Let us consider the three options:
- Too quick to jump;
- Too slow to jump;
- Perfect in your timing.
When You Are Too Quick
Time, tide and technology wait for no one. Newer is better. Don't fix what you can replace. These are the kinds of motto one finds in technology. Each of them would make a fine bumper sticker.
It seems that we all agree that technology changes and we should keep up with that change. So how can keeping up be bad? Keeping up is bad in these cases:
- Too soon: the new technology is cool but not mature: it is buggy and unreliable.
- Too little: the new technology is cool but does not do everything that needs to be done.
- Too modest: new the technology is a small leap forward but requires a large effort to deploy.
When You Are Too Slow
If it ain't broke, don't fix it. Our current solutions work for us. Change for change's sake is bad. Evolution not revolution. These are the kinds of motto one finds in management. Each of them would make a fine bumper sticker.
It seems obviously true that chasing the next thing is a distraction from doing what we are already doing. So how can sticking with what works be bad? Sticking with what you have is bad in these cases:
- Too late: where your current technology touches other organizations staying behind is isolating.
- Too much: the current technology is stable and mature, but requires too much human effort.
- Too limiting: the current technology locks you in a mindset that holds you back (eg faxing)
When You Get It Just Right
In this case, our motto would not make a great bumper sticker, but it does make a great guiding principle: I am open to change if the cost:benefit is right.

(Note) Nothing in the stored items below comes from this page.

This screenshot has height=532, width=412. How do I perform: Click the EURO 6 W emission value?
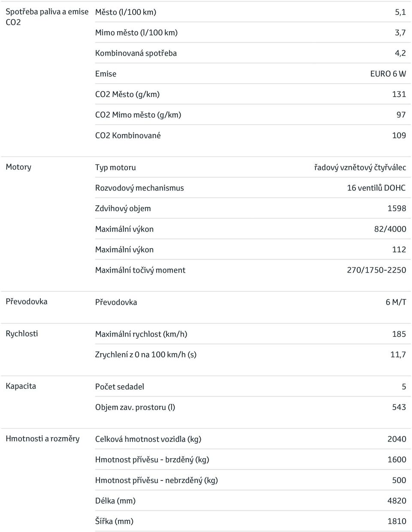(388, 74)
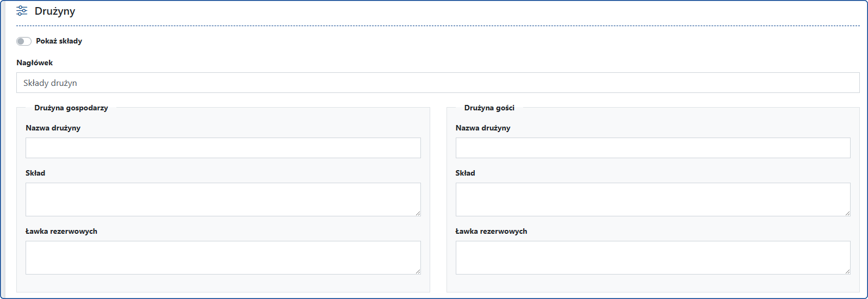Click the Drużyna gości group legend
Image resolution: width=868 pixels, height=299 pixels.
tap(489, 108)
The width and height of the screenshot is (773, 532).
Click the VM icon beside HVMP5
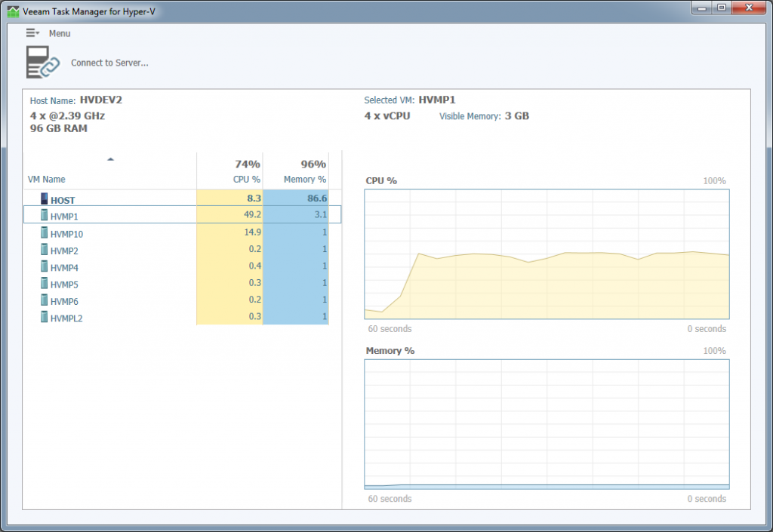pos(43,284)
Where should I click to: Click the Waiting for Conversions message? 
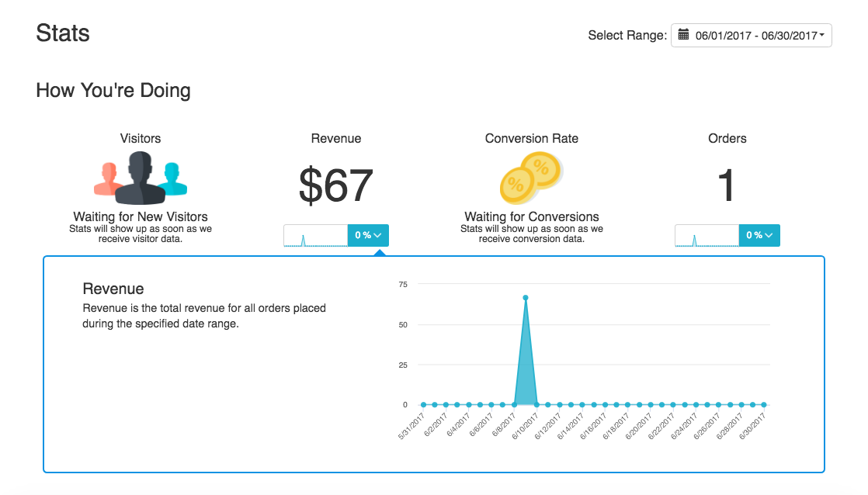(x=532, y=216)
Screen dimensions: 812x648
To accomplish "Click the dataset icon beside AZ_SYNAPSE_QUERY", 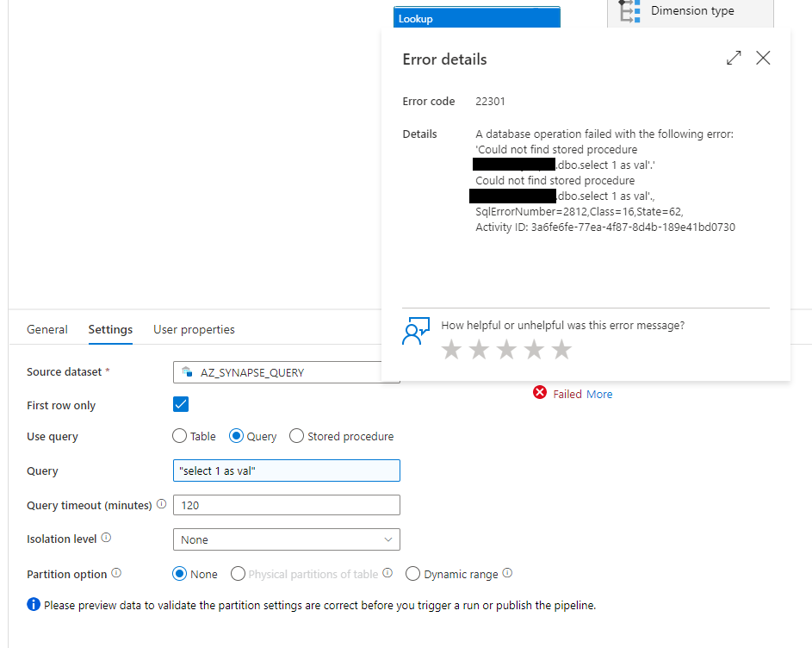I will (186, 372).
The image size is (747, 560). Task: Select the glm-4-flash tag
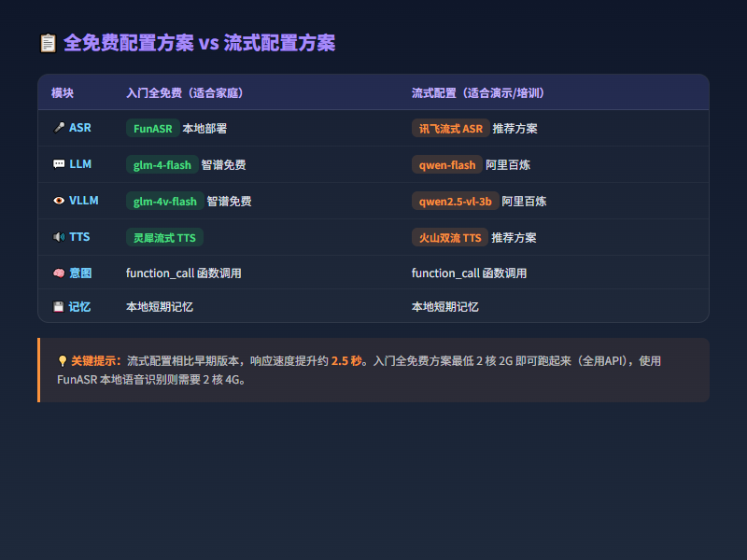click(162, 165)
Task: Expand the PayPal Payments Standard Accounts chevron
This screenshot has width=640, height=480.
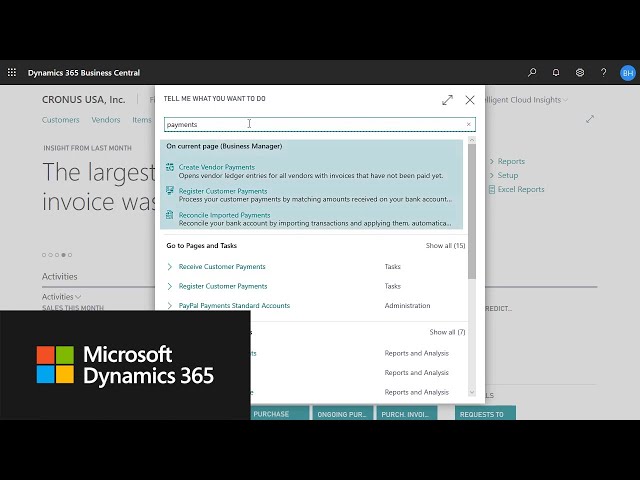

Your technology base can only stay the same forever if your organization does not interact much with business partners or customers, eg the air traffic controllers. The rest of us have to move with the times along these dimensions:
- Staying competitive: if your competitors use it and it is better, then you need to use it.
- PR: if everyone decides that something (eg AI) is hot, then you need a real answer.
- Recruitment: if you are looking experts in out-of-date tech, you are fishing in a small pond.
When you get technology adoption just right, there is little fanfare and a disappointing lack of acclaim because Things Just Work. When your peers ask about a cool new thing they just heard about, you have a considered answer about assessing that technology. Your colleagues find that new things arrive at an acceptable rate and work when they are rolled out. Your recruiters find that potential recruits nod sagely when they hear what technology you use.
But instead of the usual roller coaster ride of waiting too long, then updating too much and too fast, you will be on the rafting ride: a calm, steady, quiet ride with the occasional gentle rapids and long stretches of just getting work done.
You will get your acclaim eventually. As time passes, people who used to ride the roller coaster will make a point of telling you how nice it is NOT to be doing that any more.
While you wait for these laurels you will enjoy as peaceful a career as one can have in the hurly-burly world of the Technology Leader.